Hardware Implementation and Evaluation of a Knowledge-Based Tuner for a Servo Motor

Abstract A commercially available servo motor system consisting of a DC motor, optical encoder, power driver/amplifier, and a digital feedback controller is considered. The controller contains a lead compensator and an integrator. A knowledge-based system is developed and implemented for tuning the digital controller so as to meet a set of performance requirements. A reference model is utilized for several purposes. First the parameters of this model are adjusted so as to meet the specifications. This will provide some buffer against unreasonable specifications. Then, during tuning, the deviation of the response of the actual servo system from the reference model, for the same input signal, is used to establish the performance conditions. The knowledge-based tuner uses these conditions to infer the necessary tuning actions for the controller parameters which include the pole and zero locations of the lead compensator and the control gain.

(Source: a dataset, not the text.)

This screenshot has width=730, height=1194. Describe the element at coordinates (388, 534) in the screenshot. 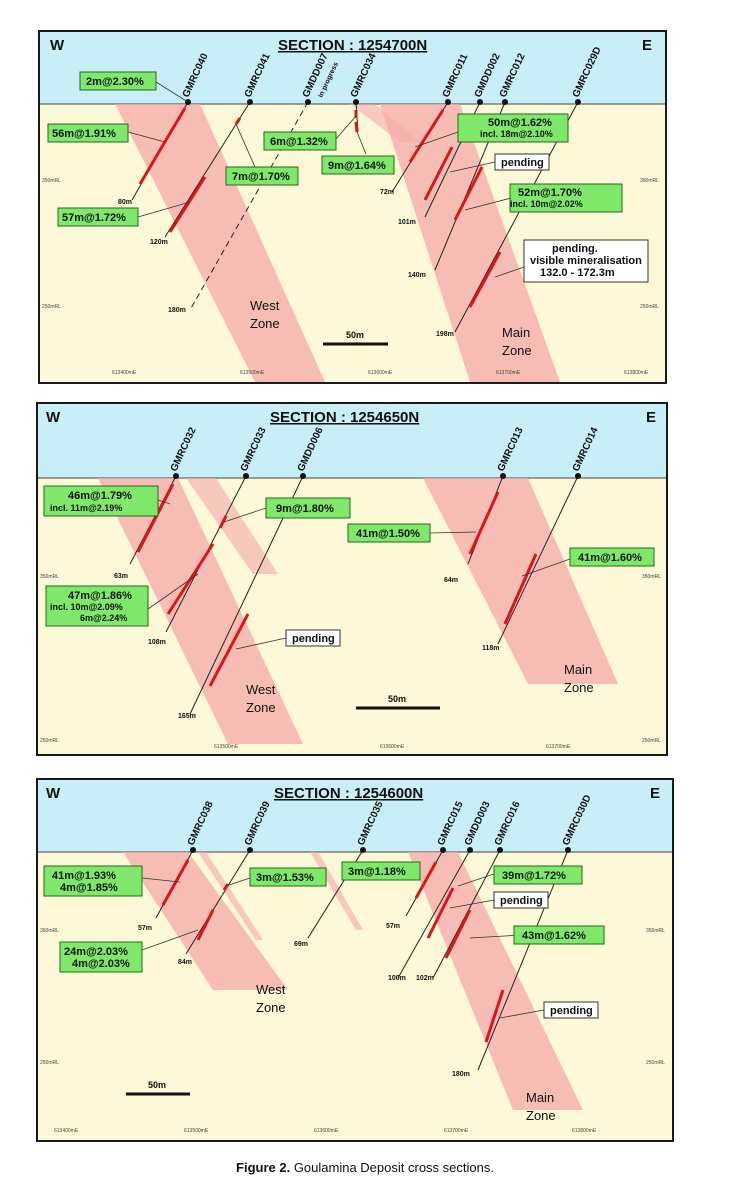

I see `assay-label: 41m@1.50%` at that location.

A model of the control system may be used to gain knowledge on the nature of the response of the system to various changes in tuning parameters and tuning levels. Additional knowledge and experience is obtained through actual operation of the servo system under different tuning conditions. The knowledge base obtained in this manner is fuzzy in general. Furthermore, the relationships of controller attributes such as the maximum phase lead, the crossover frequency, the compensator gain at the crossover frequency, and the low frequency where this gain equals that of the integral controller, with the actual tuning parameters, have to be established as well. Tuning inferences are determined using the compositional rule of inference. The performance of the digital servo system is evaluated through experimentation.